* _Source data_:
#####
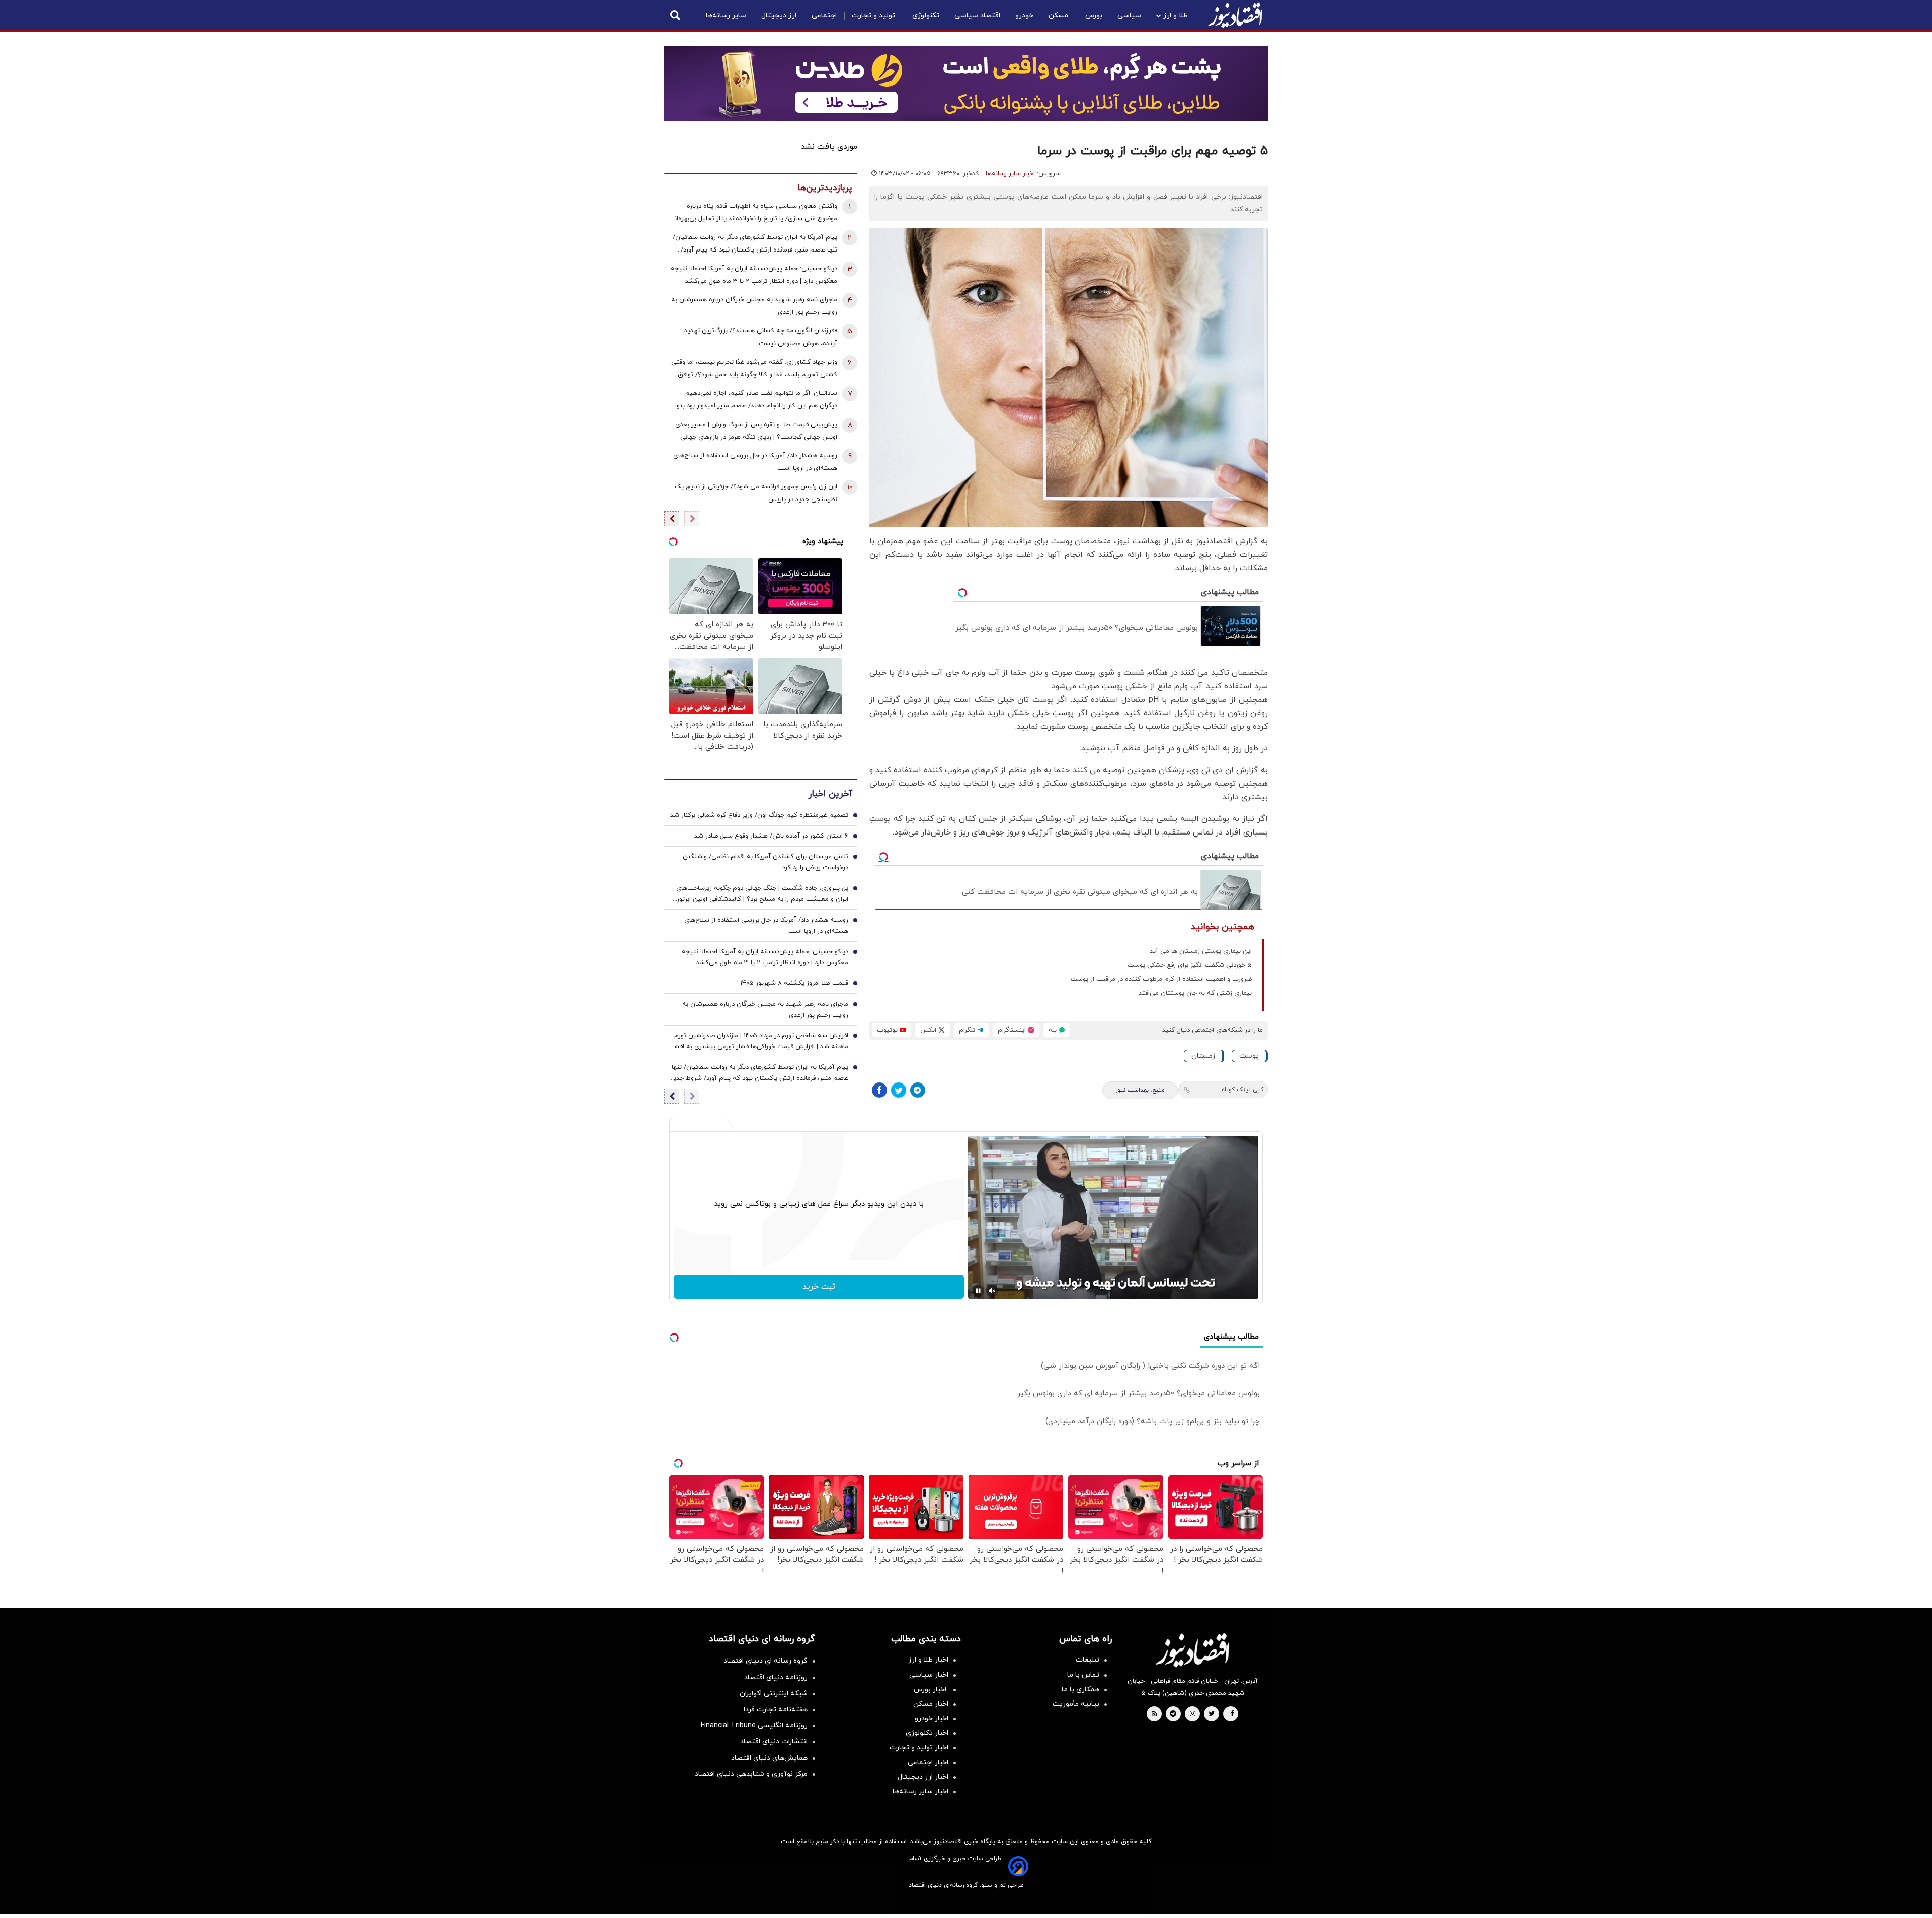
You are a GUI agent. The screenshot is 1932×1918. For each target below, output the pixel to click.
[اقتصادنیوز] (1192, 1650)
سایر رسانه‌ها (726, 15)
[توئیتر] (898, 1090)
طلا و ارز (1175, 15)
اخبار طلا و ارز (928, 1660)
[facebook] (1232, 1714)
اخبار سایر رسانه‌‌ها (920, 1791)
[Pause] (978, 1291)
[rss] (1154, 1714)
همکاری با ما (1080, 1689)
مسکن (1059, 15)
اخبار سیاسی (928, 1675)
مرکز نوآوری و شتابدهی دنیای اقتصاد (751, 1774)
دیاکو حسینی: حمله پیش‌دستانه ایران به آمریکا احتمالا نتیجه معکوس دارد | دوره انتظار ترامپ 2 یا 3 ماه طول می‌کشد (754, 275)
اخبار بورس (931, 1689)
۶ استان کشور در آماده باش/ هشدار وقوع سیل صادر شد (771, 836)
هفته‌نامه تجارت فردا (776, 1709)
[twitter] (1212, 1714)
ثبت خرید (818, 1286)
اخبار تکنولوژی (927, 1733)
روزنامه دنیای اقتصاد (776, 1677)
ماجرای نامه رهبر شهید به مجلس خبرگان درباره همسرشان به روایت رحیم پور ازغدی (754, 306)
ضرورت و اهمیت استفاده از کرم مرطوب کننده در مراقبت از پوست (1161, 979)
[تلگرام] (917, 1090)
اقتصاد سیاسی (977, 15)
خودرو (1024, 15)
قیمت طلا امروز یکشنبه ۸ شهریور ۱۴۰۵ (794, 983)
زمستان (1203, 1056)
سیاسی (1129, 15)
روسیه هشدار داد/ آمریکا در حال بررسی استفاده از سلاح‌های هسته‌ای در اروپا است (755, 462)
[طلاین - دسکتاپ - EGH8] (966, 83)
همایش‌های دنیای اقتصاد (769, 1758)
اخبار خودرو (931, 1718)
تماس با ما (1083, 1675)
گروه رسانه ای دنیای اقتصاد (765, 1661)
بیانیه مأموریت (1076, 1704)
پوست (1249, 1056)
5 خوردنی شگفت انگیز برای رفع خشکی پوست (1190, 965)
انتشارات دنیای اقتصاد (774, 1741)
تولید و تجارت (874, 15)
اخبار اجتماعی (928, 1762)
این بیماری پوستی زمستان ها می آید (1201, 951)
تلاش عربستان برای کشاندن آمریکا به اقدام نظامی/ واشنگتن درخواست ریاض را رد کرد (765, 862)
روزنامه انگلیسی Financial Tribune (754, 1725)
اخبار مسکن (930, 1704)
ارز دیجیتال (778, 15)
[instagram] (1192, 1714)
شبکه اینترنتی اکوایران (774, 1693)
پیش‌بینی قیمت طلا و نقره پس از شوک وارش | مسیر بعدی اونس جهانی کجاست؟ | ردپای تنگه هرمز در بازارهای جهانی (756, 431)
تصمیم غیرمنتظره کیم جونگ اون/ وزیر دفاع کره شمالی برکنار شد (759, 815)
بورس (1093, 15)
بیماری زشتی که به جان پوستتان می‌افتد (1195, 993)
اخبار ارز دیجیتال (923, 1777)
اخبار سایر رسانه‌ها (1010, 173)
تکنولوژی (925, 15)
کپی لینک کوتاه (1242, 1090)
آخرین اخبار (830, 794)
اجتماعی (824, 15)
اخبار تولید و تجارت (919, 1748)
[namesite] (1235, 15)
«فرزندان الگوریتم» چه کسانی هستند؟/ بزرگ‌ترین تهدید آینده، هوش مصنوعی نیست (760, 337)
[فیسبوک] (879, 1090)
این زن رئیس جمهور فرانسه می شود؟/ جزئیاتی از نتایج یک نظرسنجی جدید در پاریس (756, 493)
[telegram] (1173, 1714)
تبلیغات (1087, 1660)
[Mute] (992, 1291)
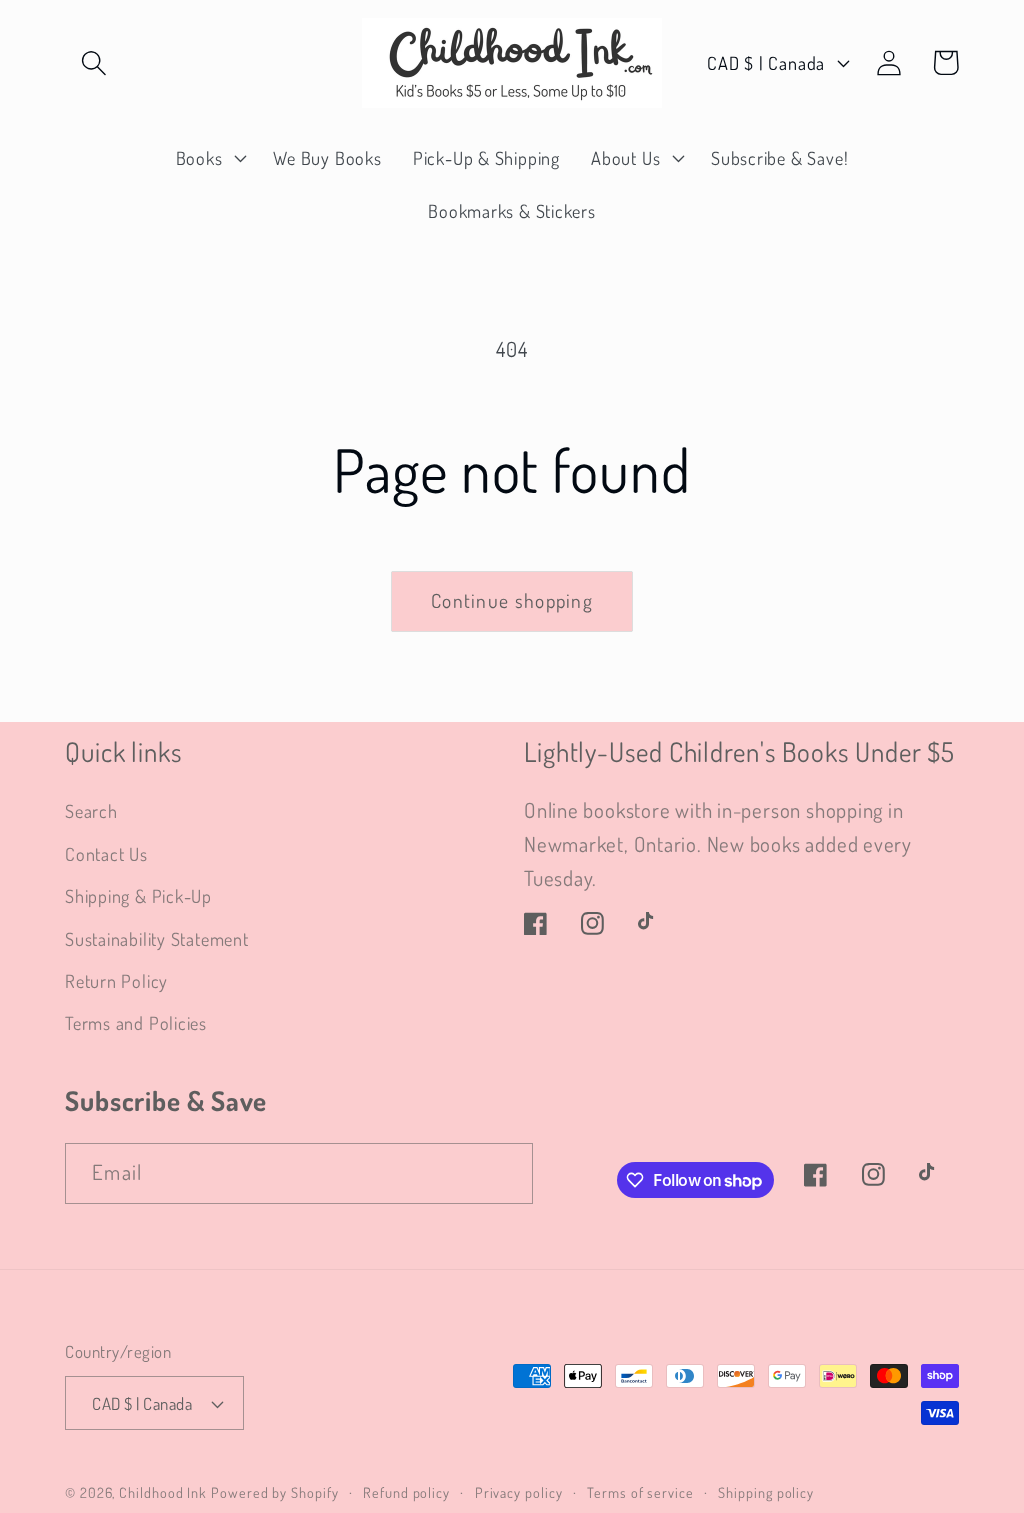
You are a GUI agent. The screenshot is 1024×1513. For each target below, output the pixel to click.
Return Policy (116, 980)
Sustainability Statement (157, 938)
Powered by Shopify (274, 1492)
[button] (93, 62)
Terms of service (640, 1492)
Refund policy (406, 1492)
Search (91, 810)
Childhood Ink (163, 1492)
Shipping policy (766, 1492)
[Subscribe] (503, 1173)
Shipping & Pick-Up (138, 895)
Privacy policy (519, 1492)
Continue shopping (512, 600)
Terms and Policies (136, 1022)
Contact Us (106, 853)
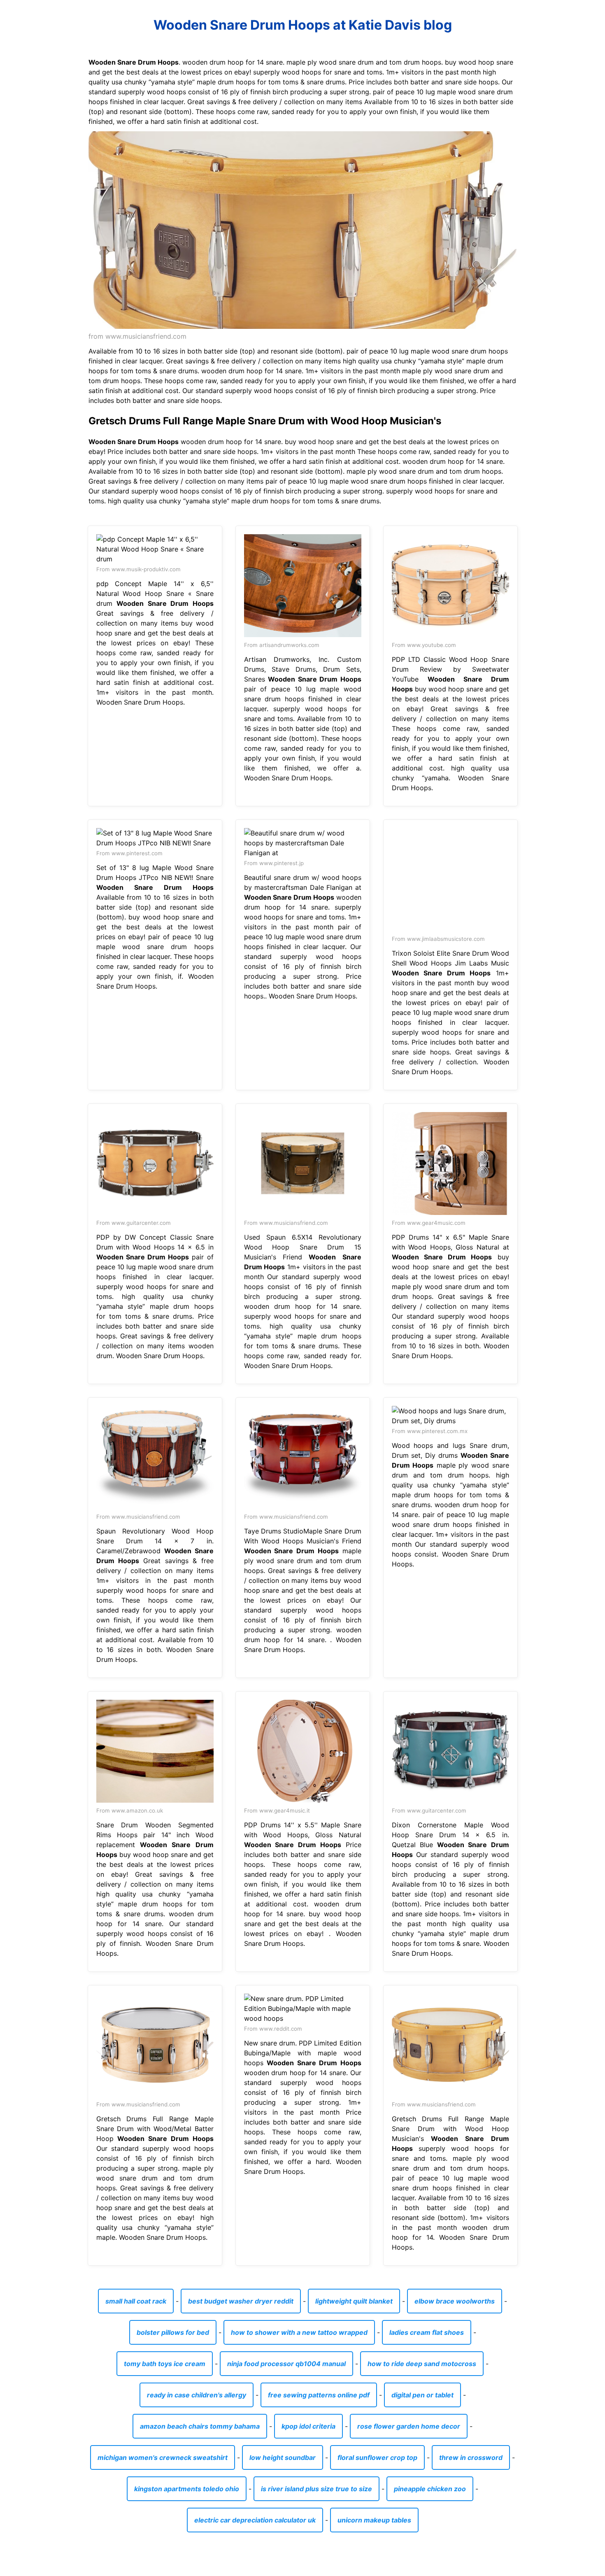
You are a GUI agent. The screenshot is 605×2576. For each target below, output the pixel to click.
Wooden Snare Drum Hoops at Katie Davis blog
#####
* _Task requirements_: Could you write out, word for word, the lines from the one containing "Powered by Shopify (274, 1492)" through the last line of the records, leaving out the pictures?

* _Response area_:
Powered by Shopify (274, 1492)
[button] (93, 62)
Terms of service (640, 1492)
Refund policy (406, 1492)
Search (91, 810)
Childhood Ink (163, 1492)
Shipping policy (766, 1492)
[Subscribe] (503, 1173)
Shipping & Pick-Up (138, 895)
Privacy policy (519, 1492)
Continue shopping (512, 600)
Terms and Policies (136, 1022)
Contact Us (106, 853)
You are a GUI agent. The screenshot is 605×2576. For each target below, output the pixel to click.
Wooden Snare Drum Hoops at Katie Davis blog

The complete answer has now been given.